Recorded information:
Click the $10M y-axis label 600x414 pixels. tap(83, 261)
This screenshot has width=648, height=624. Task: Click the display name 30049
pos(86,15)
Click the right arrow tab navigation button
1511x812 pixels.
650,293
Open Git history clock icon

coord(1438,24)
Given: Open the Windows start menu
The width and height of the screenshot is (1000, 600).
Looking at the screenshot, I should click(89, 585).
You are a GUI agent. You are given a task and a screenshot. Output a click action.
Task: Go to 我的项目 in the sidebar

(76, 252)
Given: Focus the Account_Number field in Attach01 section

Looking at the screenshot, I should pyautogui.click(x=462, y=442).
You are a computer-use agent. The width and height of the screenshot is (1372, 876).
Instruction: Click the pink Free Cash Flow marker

Problem details: From the line holding "Task: Go to 我的项目 in the sidebar" to the end of the listing, copy every line exactly, both ends included, and add nothing.

Response to the exercise:
Task: Go to 我的项目 in the sidebar

(76, 252)
Given: Focus the Account_Number field in Attach01 section

Looking at the screenshot, I should pyautogui.click(x=462, y=442).
You are a computer-use agent. The width and height of the screenshot is (1372, 876).
Instruction: Click the pink Free Cash Flow marker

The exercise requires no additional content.